【043話】万葉の歌と植物/雄略天皇と菜を摘む乙女
万葉集は、雄略天皇の次の歌で幕を開けます。
籠もよ み籠持ち 掘串もよ み掘串持ち
この岳に 菜採ます児 家かな 告さね
そらみつ 大和の国は
おしなべて われこそ居れ しきなべて われこそ座せ
われにこそは 告らめ 家をも名をも
籠は良い籠を持ち、へらも良いへらを持って、この丘で菜を摘んでいる娘よ あなたの家はどこですか 言っておくれよ この大和の国は全て私が治めているのです その私がここにいるのです 私には教えてくれる おまえの家をも名前をも
この歌が詠まれたのは、奈良県桜井市にある泊瀬朝倉宮あたりとされています。この歌から雄略天皇の誇らしげな声が聞こえてくるのですが、私には、小高い丘陵に乙女がひとり、食材にする山菜か薬草を摘んでいる姿にほのぼのとした古代の生活が垣間見えてうれしくなるのです。
「身土不二」という言葉があります。私たちは、同じ土地に生きている動物や植物と共存していて、その土地で採れた食物を一番よい旬の季節に食することが、健康の理に適っているということです。
現代人は山野に出て野草を摘むことが少なくなってきました。 草木の芽生えに春を感じ、食卓に上がった若葉の味に英気をもらい、咲き出した花の色と香りに心の安らぎを覚える自然との付き合いは、ストレスに押しつぶされそうになっている現代人には必要なことかもしれません。

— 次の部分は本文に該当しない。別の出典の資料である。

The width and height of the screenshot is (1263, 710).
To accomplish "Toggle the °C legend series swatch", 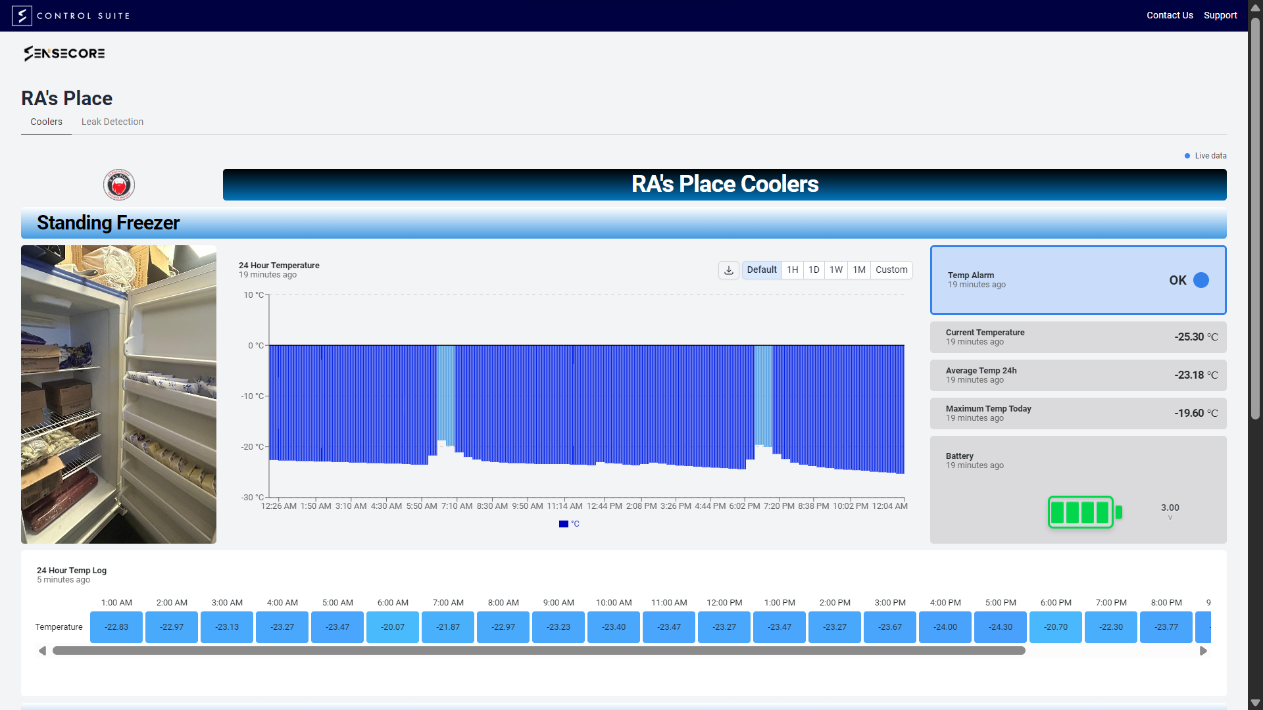I will [564, 524].
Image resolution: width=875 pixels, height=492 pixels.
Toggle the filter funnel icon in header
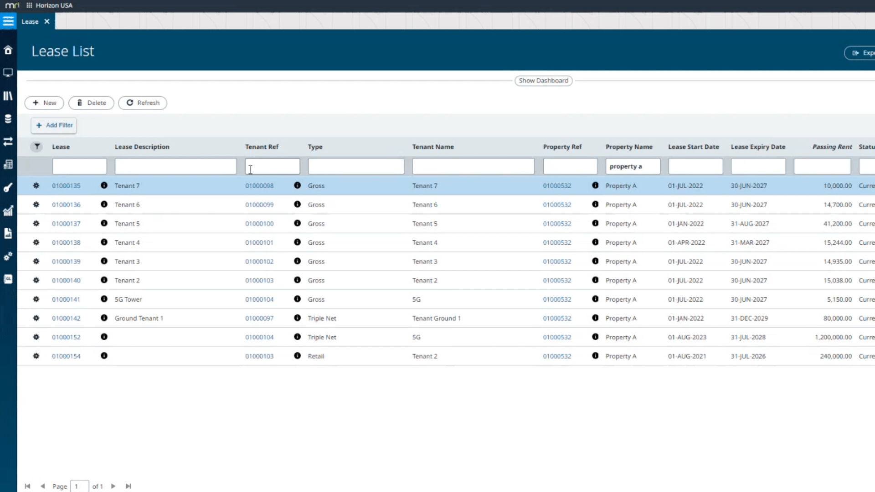coord(37,147)
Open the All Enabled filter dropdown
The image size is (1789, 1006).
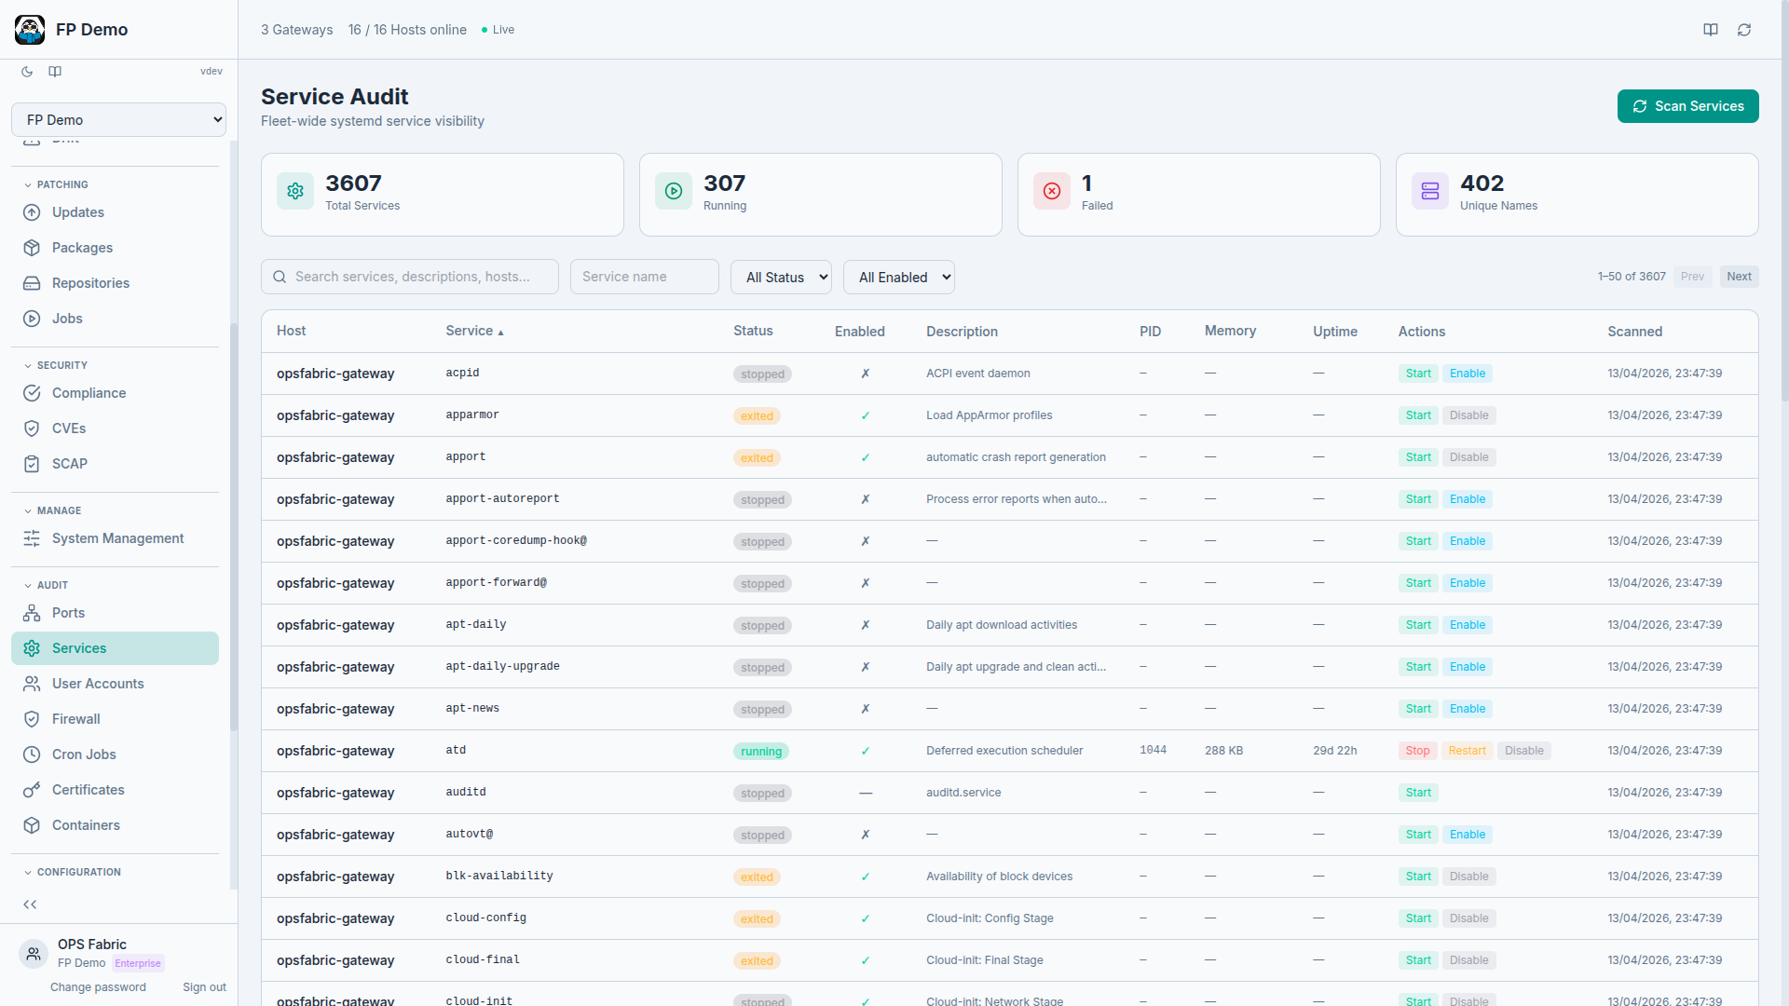[899, 278]
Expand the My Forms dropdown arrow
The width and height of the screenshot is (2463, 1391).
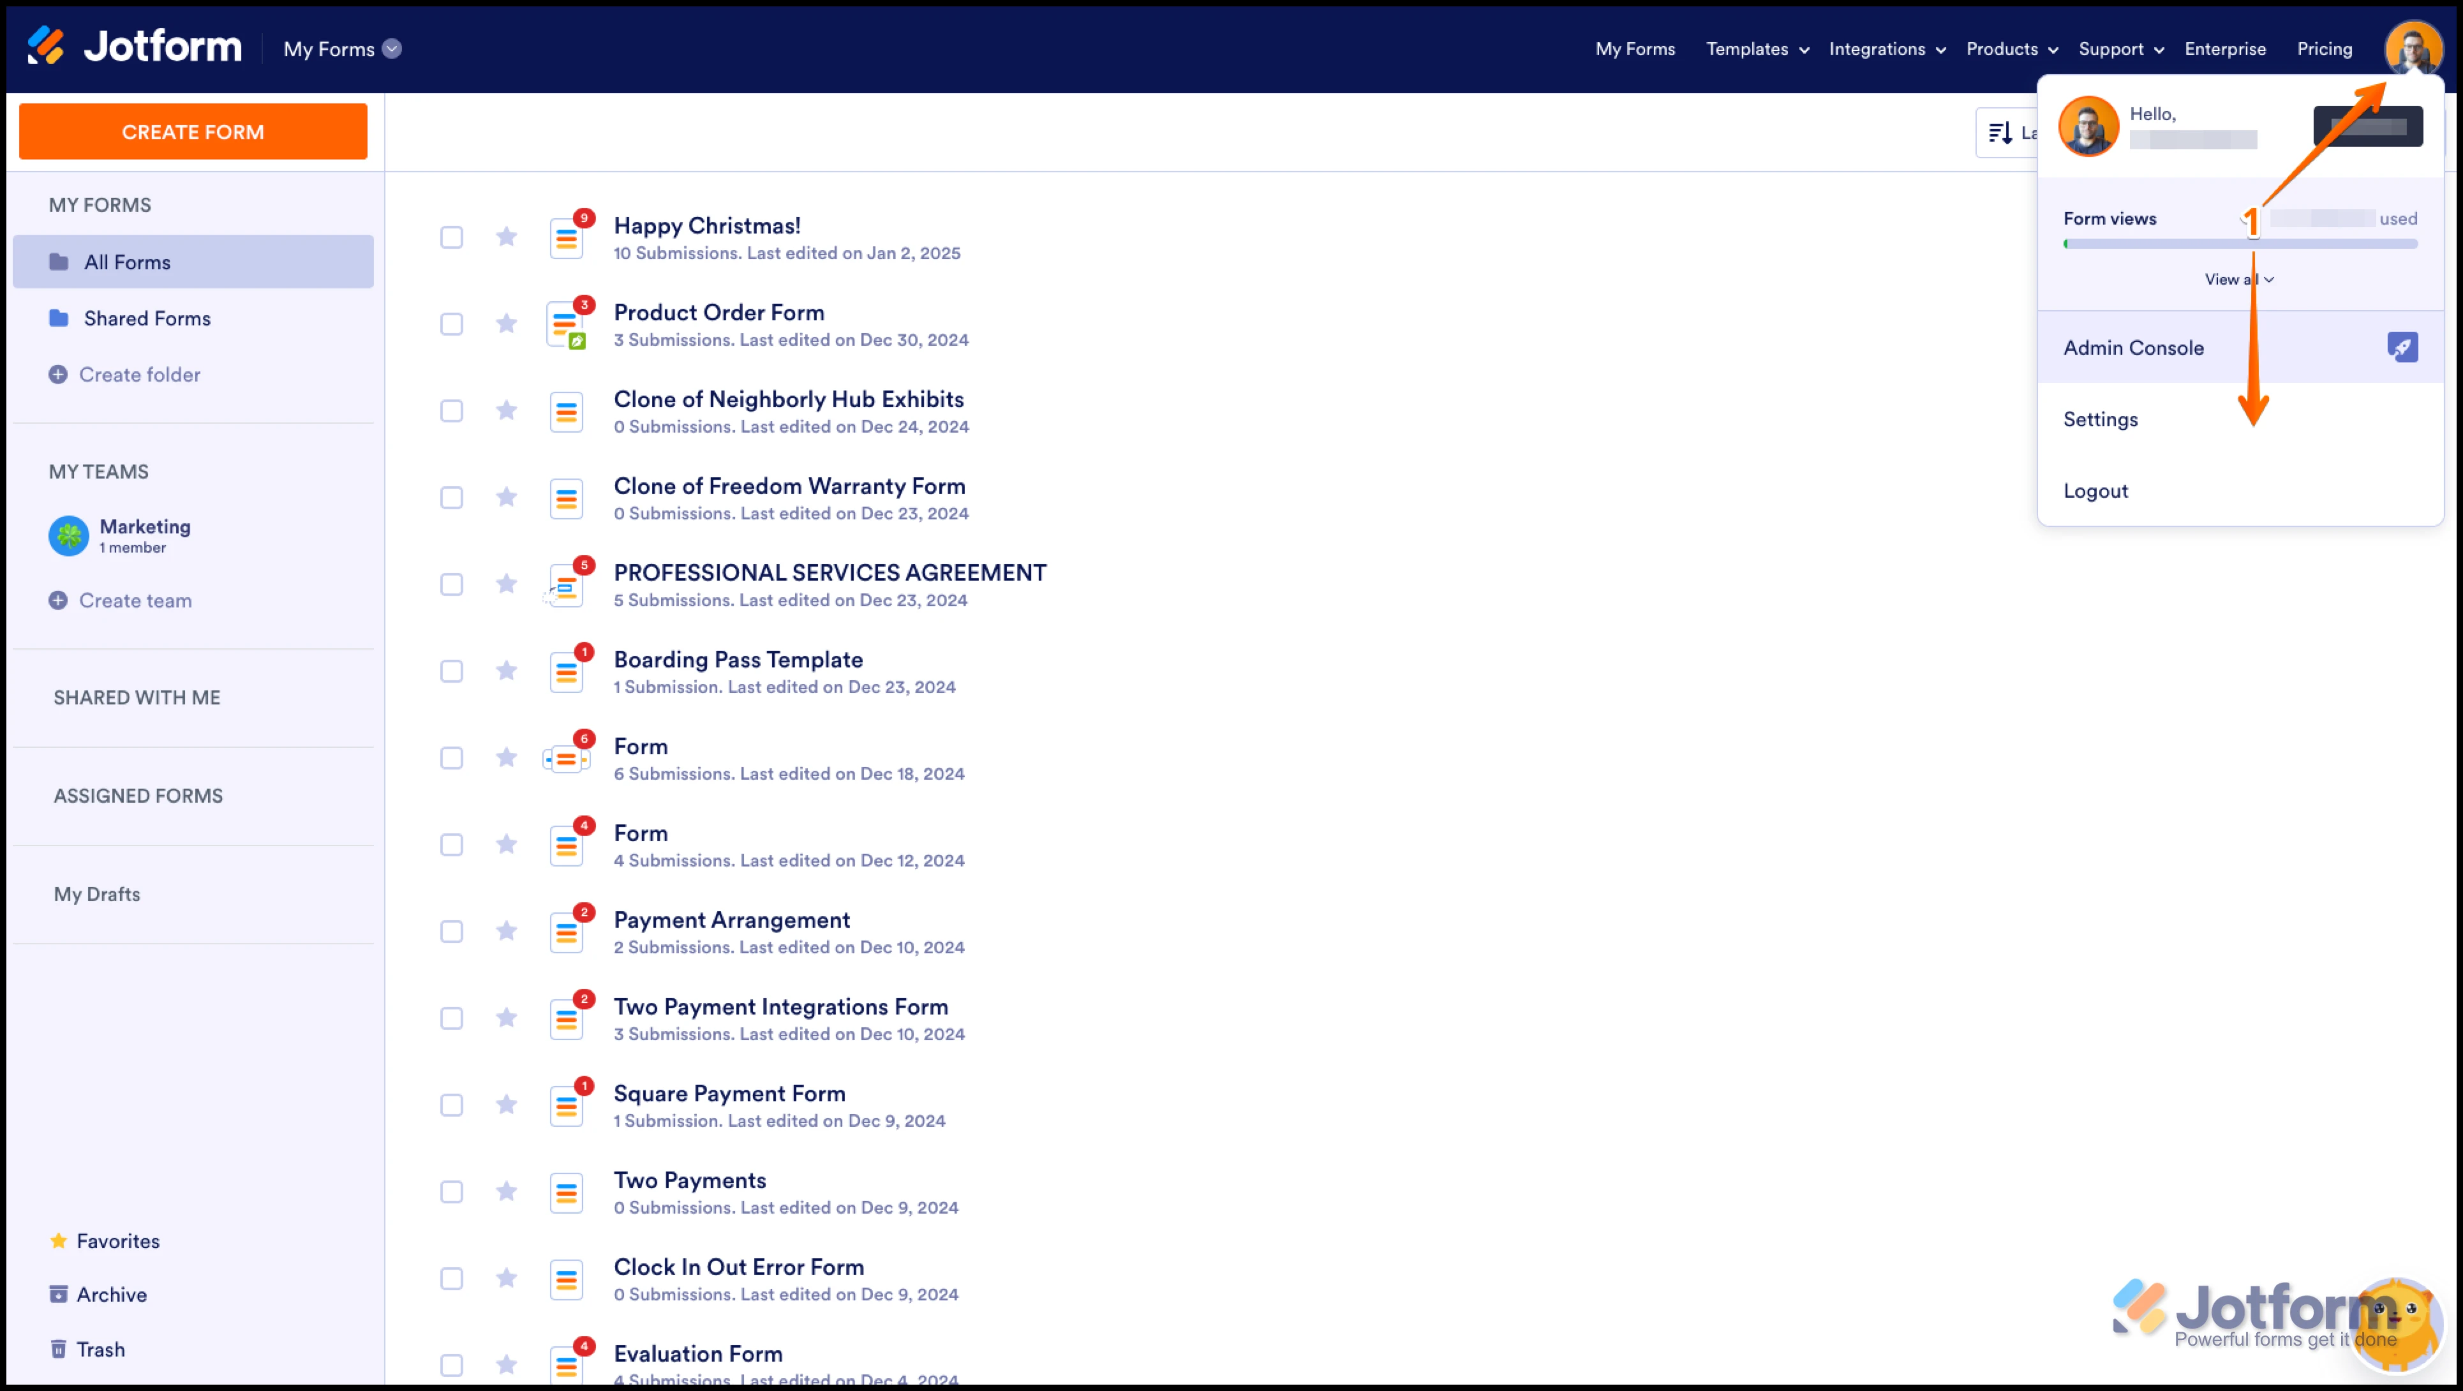392,49
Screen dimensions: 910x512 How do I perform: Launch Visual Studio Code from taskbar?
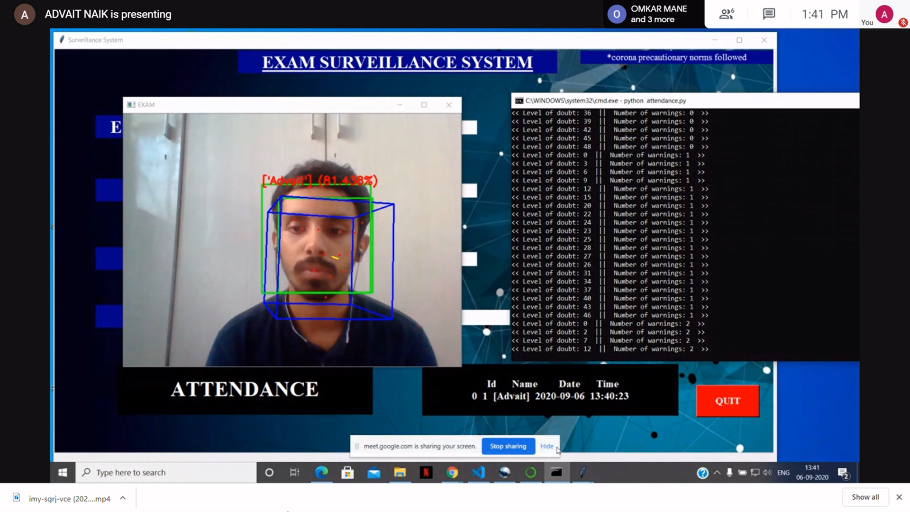coord(478,472)
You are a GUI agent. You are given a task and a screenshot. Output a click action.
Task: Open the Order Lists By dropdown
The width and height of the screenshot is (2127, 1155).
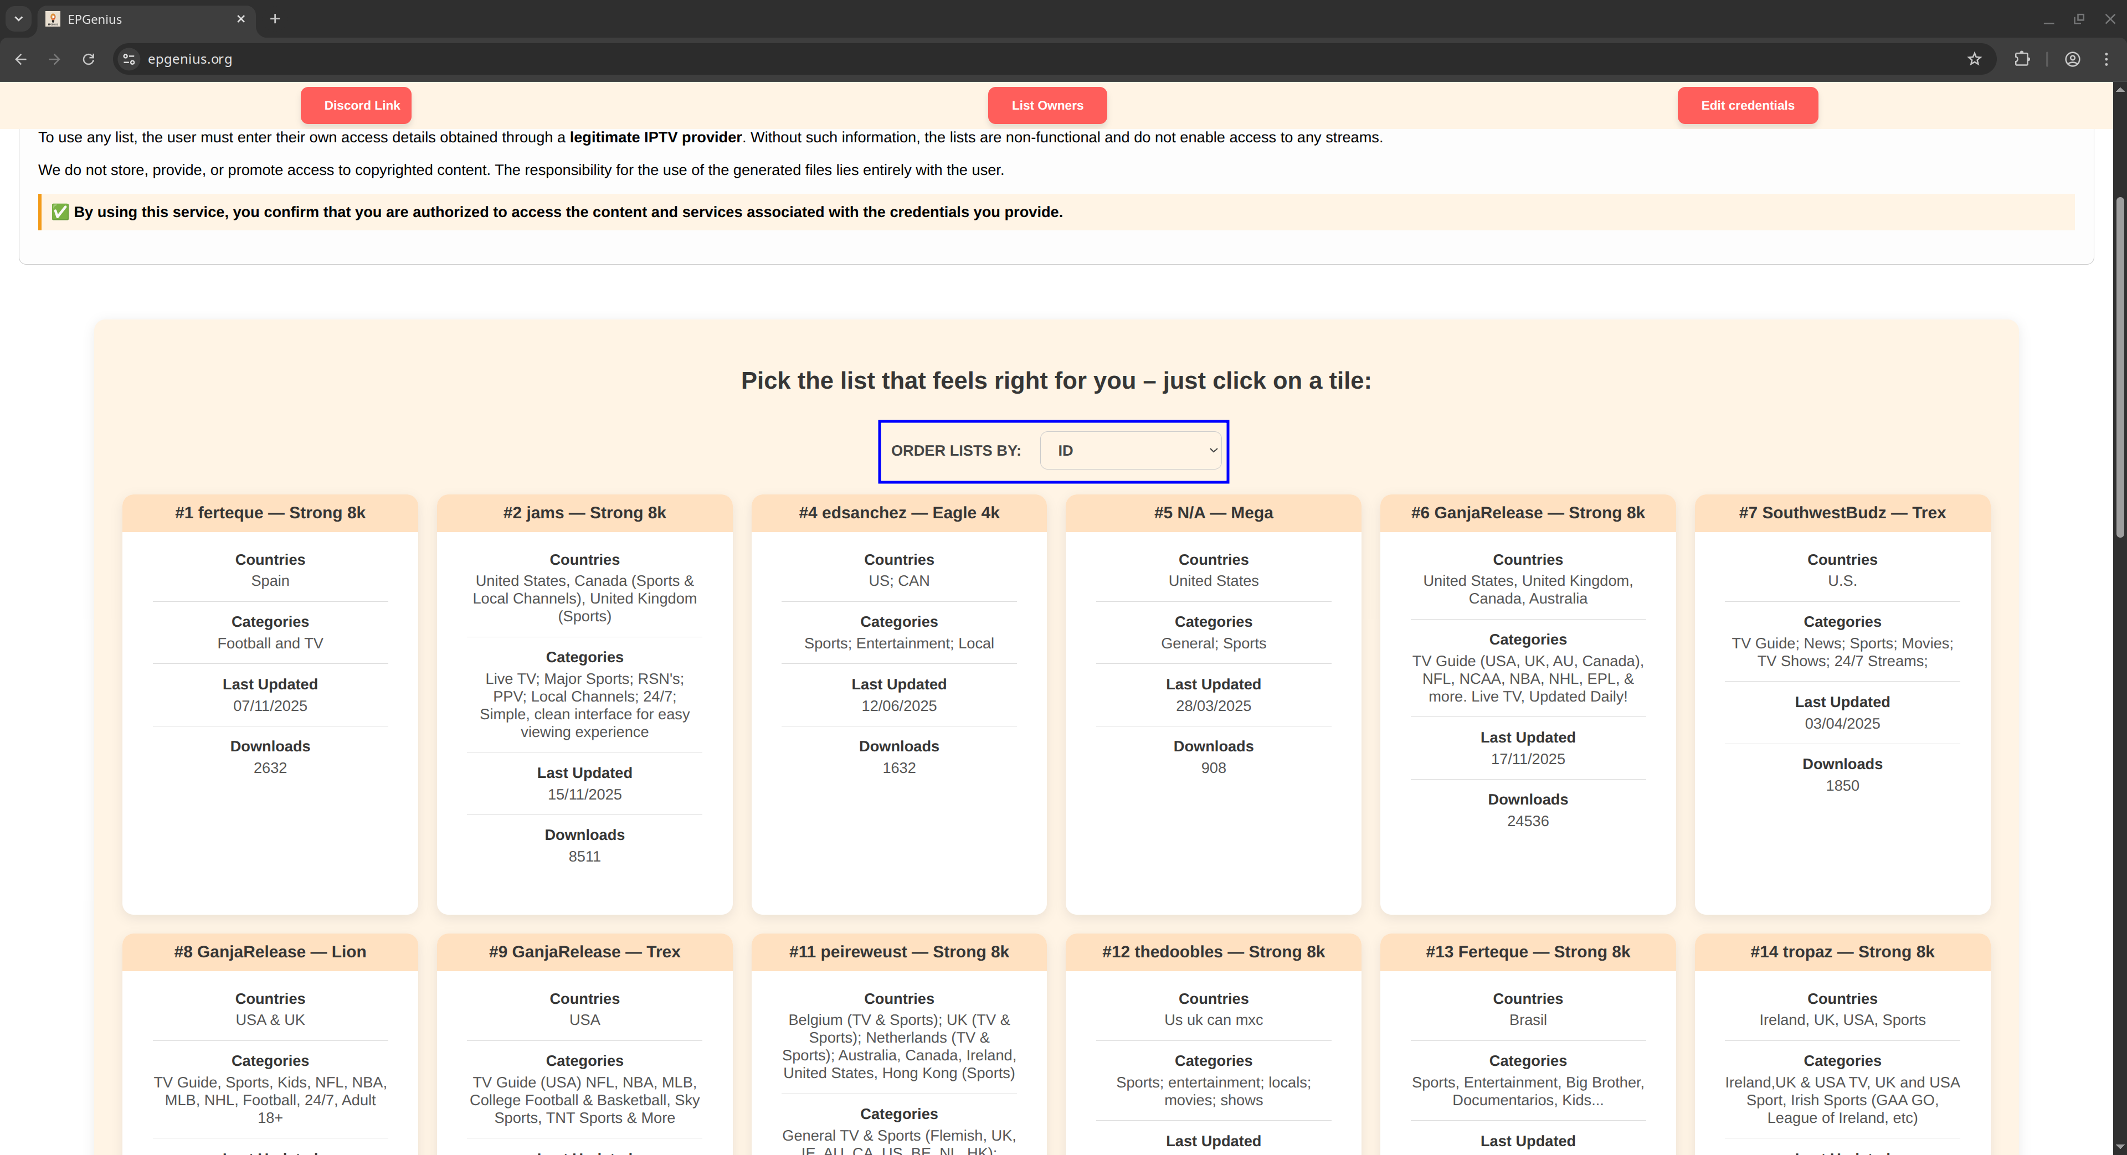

五月の中旬は、都会の中にあっても、ちょっとした空地や脇道は可愛げな花たちの楽園です。カラスノエンドウの横にはスズメノエンドウが寄り添い、時にはカスマグサ(カラスノエンドウとスズメノエンドウの間の草)までが隠れています。オオイヌノフグリにイヌノフグリとタチイヌノフグリが話しかけ、ハルジオンとヒメジョオンが私を主張すれば、シロツメグサとアカツメグサが立ち替わり入れ替わりの乱舞です。ずんぐりむっくりしたセイヨウタンポポの傍らには清楚なカンサイタンポポが佇んでいます。
これらおなじみの花たちの半分は近年海外から来た移住者ですが、それでも古来からの日本の花たちを万葉の乙女が摘んでいたと思うと心が騒ぎます。